Stored records:

──────────

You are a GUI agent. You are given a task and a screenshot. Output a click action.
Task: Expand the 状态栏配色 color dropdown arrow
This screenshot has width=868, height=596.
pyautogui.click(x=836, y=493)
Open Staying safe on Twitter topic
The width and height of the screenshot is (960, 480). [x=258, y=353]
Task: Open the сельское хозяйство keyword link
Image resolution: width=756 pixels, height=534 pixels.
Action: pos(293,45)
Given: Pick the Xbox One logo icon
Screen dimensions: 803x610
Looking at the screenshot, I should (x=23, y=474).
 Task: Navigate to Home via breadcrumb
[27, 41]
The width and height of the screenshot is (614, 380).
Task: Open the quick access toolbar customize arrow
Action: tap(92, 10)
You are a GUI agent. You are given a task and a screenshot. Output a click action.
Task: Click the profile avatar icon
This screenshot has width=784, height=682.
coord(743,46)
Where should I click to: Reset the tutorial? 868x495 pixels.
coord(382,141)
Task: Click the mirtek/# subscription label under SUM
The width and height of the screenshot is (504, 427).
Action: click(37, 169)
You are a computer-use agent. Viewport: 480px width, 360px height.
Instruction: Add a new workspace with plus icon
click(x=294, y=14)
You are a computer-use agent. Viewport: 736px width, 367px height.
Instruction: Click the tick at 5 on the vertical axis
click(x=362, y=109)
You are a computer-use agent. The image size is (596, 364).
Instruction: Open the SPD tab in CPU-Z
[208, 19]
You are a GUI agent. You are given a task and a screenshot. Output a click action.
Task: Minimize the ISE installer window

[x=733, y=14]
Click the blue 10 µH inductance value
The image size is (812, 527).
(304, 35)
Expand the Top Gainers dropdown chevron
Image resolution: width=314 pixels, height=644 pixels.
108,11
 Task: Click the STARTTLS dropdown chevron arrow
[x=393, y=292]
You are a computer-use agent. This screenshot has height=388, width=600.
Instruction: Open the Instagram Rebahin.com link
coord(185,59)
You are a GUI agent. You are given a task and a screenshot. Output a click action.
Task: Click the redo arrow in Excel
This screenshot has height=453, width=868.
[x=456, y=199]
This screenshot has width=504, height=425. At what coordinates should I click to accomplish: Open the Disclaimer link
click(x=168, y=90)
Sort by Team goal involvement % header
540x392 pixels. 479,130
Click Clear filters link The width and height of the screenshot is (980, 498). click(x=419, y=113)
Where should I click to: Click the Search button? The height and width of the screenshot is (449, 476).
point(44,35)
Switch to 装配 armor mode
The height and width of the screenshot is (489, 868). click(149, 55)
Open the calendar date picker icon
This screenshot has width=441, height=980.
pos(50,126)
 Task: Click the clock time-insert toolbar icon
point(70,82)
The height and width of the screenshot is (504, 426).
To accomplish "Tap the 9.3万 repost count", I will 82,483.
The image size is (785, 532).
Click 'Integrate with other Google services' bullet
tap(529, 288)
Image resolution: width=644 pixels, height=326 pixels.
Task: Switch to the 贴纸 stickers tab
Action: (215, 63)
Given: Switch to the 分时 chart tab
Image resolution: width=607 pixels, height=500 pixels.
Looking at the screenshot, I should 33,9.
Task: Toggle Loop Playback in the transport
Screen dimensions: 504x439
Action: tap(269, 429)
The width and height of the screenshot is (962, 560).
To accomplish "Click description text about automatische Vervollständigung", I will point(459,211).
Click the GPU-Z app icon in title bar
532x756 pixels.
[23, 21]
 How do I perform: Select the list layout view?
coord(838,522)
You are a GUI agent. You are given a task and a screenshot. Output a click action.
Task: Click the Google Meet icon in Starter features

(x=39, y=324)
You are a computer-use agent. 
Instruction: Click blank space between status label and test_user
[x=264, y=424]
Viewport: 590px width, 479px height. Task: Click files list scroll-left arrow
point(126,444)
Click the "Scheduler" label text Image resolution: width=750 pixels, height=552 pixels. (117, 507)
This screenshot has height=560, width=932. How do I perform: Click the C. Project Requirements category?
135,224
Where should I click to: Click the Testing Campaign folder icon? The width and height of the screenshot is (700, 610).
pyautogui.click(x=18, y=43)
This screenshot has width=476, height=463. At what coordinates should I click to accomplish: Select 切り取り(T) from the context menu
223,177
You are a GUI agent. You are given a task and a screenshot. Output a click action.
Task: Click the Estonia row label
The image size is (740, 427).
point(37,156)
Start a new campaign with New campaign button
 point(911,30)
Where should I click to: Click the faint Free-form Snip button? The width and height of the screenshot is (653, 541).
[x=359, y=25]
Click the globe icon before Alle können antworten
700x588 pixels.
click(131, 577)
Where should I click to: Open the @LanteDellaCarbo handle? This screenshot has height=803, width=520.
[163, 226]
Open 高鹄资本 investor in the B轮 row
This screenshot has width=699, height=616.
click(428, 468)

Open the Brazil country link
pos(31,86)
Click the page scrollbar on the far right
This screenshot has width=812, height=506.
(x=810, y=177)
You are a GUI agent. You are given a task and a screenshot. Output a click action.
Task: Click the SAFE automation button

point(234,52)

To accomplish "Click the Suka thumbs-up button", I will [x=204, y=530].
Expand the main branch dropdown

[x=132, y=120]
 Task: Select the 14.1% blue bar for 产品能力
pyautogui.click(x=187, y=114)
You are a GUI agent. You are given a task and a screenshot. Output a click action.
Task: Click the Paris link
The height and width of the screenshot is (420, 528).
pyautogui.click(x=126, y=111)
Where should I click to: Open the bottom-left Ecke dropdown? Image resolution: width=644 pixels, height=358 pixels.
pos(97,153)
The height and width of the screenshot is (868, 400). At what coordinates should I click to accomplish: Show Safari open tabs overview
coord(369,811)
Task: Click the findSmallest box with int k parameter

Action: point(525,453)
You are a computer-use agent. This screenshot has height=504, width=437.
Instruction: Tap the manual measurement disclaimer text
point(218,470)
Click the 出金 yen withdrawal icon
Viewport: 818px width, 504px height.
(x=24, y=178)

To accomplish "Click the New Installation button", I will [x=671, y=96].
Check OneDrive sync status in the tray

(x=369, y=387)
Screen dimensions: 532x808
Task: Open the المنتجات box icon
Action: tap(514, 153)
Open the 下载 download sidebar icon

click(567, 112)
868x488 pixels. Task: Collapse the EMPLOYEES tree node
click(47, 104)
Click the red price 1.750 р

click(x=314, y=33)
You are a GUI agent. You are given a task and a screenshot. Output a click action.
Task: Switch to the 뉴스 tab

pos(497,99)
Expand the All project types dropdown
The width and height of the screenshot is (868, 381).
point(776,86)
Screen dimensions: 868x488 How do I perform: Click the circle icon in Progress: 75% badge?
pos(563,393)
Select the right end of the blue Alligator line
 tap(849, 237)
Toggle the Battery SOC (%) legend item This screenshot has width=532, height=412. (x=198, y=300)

──────────

▶ HOW TO COMPLETE THIS TASK: Would you give the entries back word for word?

▶ RESPONSE AREA:
You are a GUI agent. You are given a task and a screenshot. Output a click action.
Task: Expand the 状态栏配色 color dropdown arrow
This screenshot has width=868, height=596.
pyautogui.click(x=836, y=493)
Open Staying safe on Twitter topic
The width and height of the screenshot is (960, 480). [x=258, y=353]
Task: Open the сельское хозяйство keyword link
Image resolution: width=756 pixels, height=534 pixels.
Action: pos(293,45)
Given: Pick the Xbox One logo icon
Screen dimensions: 803x610
Looking at the screenshot, I should (x=23, y=474).
 Task: Navigate to Home via breadcrumb
[27, 41]
The width and height of the screenshot is (614, 380).
Task: Open the quick access toolbar customize arrow
Action: tap(92, 10)
You are a GUI agent. You are given a task and a screenshot. Output a click action.
Task: Click the profile avatar icon
This screenshot has width=784, height=682.
coord(743,46)
Where should I click to: Reset the tutorial? 868x495 pixels.
coord(382,141)
Task: Click the mirtek/# subscription label under SUM
The width and height of the screenshot is (504, 427).
Action: click(37, 169)
You are a computer-use agent. Viewport: 480px width, 360px height.
Instruction: Add a new workspace with plus icon
click(x=294, y=14)
You are a computer-use agent. Viewport: 736px width, 367px height.
Instruction: Click the tick at 5 on the vertical axis
click(x=362, y=109)
You are a computer-use agent. The image size is (596, 364).
Instruction: Open the SPD tab in CPU-Z
[208, 19]
You are a GUI agent. You are given a task and a screenshot. Output a click action.
Task: Minimize the ISE installer window

[x=733, y=14]
Click the blue 10 µH inductance value
The image size is (812, 527).
(304, 35)
Expand the Top Gainers dropdown chevron
Image resolution: width=314 pixels, height=644 pixels.
108,11
 Task: Click the STARTTLS dropdown chevron arrow
[x=393, y=292]
You are a computer-use agent. This screenshot has height=388, width=600.
Instruction: Open the Instagram Rebahin.com link
coord(185,59)
You are a GUI agent. You are given a task and a screenshot. Output a click action.
Task: Click the redo arrow in Excel
This screenshot has height=453, width=868.
[x=456, y=199]
This screenshot has width=504, height=425. At what coordinates should I click to accomplish: Open the Disclaimer link
click(x=168, y=90)
Sort by Team goal involvement % header
540x392 pixels. 479,130
Click Clear filters link The width and height of the screenshot is (980, 498). click(x=419, y=113)
Where should I click to: Click the Search button? The height and width of the screenshot is (449, 476).
point(44,35)
Switch to 装配 armor mode
The height and width of the screenshot is (489, 868). click(149, 55)
Open the calendar date picker icon
This screenshot has width=441, height=980.
pos(50,126)
 Task: Click the clock time-insert toolbar icon
point(70,82)
The height and width of the screenshot is (504, 426).
To accomplish "Tap the 9.3万 repost count", I will 82,483.
The image size is (785, 532).
Click 'Integrate with other Google services' bullet
tap(529, 288)
Image resolution: width=644 pixels, height=326 pixels.
Task: Switch to the 贴纸 stickers tab
Action: (215, 63)
Given: Switch to the 分时 chart tab
Image resolution: width=607 pixels, height=500 pixels.
Looking at the screenshot, I should 33,9.
Task: Toggle Loop Playback in the transport
Screen dimensions: 504x439
Action: tap(269, 429)
The width and height of the screenshot is (962, 560).
To accomplish "Click description text about automatische Vervollständigung", I will point(459,211).
Click the GPU-Z app icon in title bar
532x756 pixels.
[23, 21]
 How do I perform: Select the list layout view?
coord(838,522)
You are a GUI agent. You are given a task and a screenshot. Output a click action.
Task: Click the Google Meet icon in Starter features

(x=39, y=324)
You are a computer-use agent. 
Instruction: Click blank space between status label and test_user
[x=264, y=424]
Viewport: 590px width, 479px height. Task: Click files list scroll-left arrow
point(126,444)
Click the "Scheduler" label text Image resolution: width=750 pixels, height=552 pixels. (117, 507)
This screenshot has height=560, width=932. How do I perform: Click the C. Project Requirements category?
135,224
Where should I click to: Click the Testing Campaign folder icon? The width and height of the screenshot is (700, 610).
pyautogui.click(x=18, y=43)
This screenshot has width=476, height=463. At what coordinates should I click to accomplish: Select 切り取り(T) from the context menu
223,177
You are a GUI agent. You are given a task and a screenshot. Output a click action.
Task: Click the Estonia row label
The image size is (740, 427).
point(37,156)
Start a new campaign with New campaign button
 point(911,30)
Where should I click to: Click the faint Free-form Snip button? The width and height of the screenshot is (653, 541).
[x=359, y=25]
Click the globe icon before Alle können antworten
700x588 pixels.
click(131, 577)
Where should I click to: Open the @LanteDellaCarbo handle? This screenshot has height=803, width=520.
[163, 226]
Open 高鹄资本 investor in the B轮 row
This screenshot has width=699, height=616.
click(428, 468)

Open the Brazil country link
pos(31,86)
Click the page scrollbar on the far right
This screenshot has width=812, height=506.
(x=810, y=177)
You are a GUI agent. You are given a task and a screenshot. Output a click action.
Task: Click the SAFE automation button

point(234,52)

To accomplish "Click the Suka thumbs-up button", I will [x=204, y=530].
Expand the main branch dropdown

[x=132, y=120]
 Task: Select the 14.1% blue bar for 产品能力
pyautogui.click(x=187, y=114)
You are a GUI agent. You are given a task and a screenshot. Output a click action.
Task: Click the Paris link
The height and width of the screenshot is (420, 528).
pyautogui.click(x=126, y=111)
Where should I click to: Open the bottom-left Ecke dropdown? Image resolution: width=644 pixels, height=358 pixels.
pos(97,153)
The height and width of the screenshot is (868, 400). At what coordinates should I click to accomplish: Show Safari open tabs overview
coord(369,811)
Task: Click the findSmallest box with int k parameter

Action: point(525,453)
You are a computer-use agent. This screenshot has height=504, width=437.
Instruction: Tap the manual measurement disclaimer text
point(218,470)
Click the 出金 yen withdrawal icon
Viewport: 818px width, 504px height.
(x=24, y=178)

To accomplish "Click the New Installation button", I will [x=671, y=96].
Check OneDrive sync status in the tray

(x=369, y=387)
Screen dimensions: 532x808
Task: Open the المنتجات box icon
Action: tap(514, 153)
Open the 下载 download sidebar icon

click(567, 112)
868x488 pixels. Task: Collapse the EMPLOYEES tree node
click(47, 104)
Click the red price 1.750 р

click(x=314, y=33)
You are a GUI agent. You are given a task and a screenshot. Output a click action.
Task: Switch to the 뉴스 tab

pos(497,99)
Expand the All project types dropdown
The width and height of the screenshot is (868, 381).
point(776,86)
Screen dimensions: 868x488 How do I perform: Click the circle icon in Progress: 75% badge?
pos(563,393)
Select the right end of the blue Alligator line
 tap(849, 237)
Toggle the Battery SOC (%) legend item This screenshot has width=532, height=412. (x=198, y=300)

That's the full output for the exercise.